Supplied material:
____
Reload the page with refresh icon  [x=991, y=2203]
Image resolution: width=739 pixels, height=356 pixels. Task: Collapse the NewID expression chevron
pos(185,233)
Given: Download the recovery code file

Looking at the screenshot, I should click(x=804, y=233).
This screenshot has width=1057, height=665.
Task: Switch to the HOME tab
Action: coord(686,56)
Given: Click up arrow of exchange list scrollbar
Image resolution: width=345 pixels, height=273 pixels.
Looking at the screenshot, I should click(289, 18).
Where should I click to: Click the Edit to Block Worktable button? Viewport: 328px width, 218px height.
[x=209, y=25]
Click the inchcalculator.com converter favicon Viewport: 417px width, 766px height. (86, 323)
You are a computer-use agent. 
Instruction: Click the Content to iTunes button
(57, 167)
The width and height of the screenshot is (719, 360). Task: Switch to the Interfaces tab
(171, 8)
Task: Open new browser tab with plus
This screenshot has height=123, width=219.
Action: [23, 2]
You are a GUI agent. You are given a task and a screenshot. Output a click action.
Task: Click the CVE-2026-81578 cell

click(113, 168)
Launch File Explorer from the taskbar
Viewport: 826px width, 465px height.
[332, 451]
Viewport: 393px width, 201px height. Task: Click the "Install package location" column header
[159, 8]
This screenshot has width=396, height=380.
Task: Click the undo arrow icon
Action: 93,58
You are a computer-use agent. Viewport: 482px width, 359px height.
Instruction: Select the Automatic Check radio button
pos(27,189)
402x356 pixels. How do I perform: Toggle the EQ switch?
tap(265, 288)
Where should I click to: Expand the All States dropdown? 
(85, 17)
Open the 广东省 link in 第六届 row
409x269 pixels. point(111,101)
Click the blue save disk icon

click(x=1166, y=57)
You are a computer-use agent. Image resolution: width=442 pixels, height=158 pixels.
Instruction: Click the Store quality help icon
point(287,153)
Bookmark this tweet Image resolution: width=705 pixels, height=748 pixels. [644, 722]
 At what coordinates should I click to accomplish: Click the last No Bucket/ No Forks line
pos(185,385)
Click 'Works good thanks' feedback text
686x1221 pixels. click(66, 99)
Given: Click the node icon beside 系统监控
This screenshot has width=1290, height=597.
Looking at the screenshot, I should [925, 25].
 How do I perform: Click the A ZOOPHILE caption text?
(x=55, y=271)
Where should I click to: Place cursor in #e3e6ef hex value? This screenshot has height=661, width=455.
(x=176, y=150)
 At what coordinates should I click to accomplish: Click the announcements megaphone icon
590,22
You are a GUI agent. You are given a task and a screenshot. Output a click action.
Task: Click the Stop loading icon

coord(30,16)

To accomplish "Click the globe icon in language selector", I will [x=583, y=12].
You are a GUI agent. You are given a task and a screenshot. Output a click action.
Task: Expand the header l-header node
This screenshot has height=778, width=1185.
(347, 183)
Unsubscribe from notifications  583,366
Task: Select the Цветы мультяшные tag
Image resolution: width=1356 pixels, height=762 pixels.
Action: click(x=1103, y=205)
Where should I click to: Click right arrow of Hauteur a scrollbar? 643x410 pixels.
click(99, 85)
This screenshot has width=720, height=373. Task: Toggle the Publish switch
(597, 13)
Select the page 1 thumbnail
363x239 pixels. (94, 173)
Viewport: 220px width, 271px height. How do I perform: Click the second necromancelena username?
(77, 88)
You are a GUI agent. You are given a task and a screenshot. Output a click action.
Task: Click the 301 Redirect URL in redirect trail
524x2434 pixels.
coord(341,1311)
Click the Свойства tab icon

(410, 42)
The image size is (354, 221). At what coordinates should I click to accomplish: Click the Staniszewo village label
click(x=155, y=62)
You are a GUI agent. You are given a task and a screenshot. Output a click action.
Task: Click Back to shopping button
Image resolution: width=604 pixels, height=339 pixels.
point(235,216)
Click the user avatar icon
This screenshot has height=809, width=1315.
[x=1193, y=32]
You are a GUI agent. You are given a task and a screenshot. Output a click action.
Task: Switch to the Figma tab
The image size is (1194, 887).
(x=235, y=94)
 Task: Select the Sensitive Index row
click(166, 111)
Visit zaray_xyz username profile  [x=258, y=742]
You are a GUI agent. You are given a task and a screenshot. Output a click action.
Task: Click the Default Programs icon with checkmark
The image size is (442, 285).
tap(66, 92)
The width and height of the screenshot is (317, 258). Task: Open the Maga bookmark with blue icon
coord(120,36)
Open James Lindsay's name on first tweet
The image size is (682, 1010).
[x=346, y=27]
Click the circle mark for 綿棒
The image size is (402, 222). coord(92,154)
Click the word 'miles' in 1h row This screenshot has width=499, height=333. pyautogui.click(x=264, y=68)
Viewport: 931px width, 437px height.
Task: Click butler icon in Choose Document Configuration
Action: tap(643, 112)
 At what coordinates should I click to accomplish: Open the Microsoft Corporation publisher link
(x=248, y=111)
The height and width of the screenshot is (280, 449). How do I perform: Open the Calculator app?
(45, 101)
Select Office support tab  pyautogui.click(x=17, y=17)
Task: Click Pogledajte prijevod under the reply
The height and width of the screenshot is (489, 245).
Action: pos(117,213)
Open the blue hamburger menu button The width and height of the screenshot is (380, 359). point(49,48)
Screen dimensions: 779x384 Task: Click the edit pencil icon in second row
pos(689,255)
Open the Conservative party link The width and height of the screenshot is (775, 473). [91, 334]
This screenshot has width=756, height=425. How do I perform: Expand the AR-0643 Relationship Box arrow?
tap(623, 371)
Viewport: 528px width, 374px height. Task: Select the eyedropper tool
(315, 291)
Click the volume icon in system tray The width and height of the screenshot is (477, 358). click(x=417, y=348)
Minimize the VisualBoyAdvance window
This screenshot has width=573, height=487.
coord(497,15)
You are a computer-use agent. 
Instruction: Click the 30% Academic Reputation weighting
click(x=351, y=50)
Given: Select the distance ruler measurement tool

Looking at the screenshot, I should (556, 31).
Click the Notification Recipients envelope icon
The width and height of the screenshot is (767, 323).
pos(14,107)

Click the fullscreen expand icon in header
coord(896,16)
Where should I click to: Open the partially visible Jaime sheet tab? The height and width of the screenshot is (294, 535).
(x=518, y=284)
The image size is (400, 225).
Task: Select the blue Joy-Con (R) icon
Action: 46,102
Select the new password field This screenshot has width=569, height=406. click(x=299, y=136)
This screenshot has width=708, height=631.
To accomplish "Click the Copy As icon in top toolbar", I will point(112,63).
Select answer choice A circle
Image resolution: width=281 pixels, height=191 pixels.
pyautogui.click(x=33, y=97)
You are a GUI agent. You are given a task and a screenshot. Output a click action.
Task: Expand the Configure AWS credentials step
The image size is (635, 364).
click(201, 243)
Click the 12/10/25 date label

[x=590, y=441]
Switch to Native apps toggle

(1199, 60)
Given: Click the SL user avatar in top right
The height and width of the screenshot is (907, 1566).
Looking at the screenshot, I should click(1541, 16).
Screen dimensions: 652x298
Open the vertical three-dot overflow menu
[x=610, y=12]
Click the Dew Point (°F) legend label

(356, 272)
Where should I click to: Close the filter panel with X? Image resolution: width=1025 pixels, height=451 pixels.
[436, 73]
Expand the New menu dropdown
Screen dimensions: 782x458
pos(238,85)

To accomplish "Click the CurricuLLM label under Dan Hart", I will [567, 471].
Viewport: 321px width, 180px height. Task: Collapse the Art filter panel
____
Directions for this task:
Wherever a line in the data above contains the word "from", copy that line.

Result of the exercise:
Launch File Explorer from the taskbar
Unsubscribe from notifications  583,366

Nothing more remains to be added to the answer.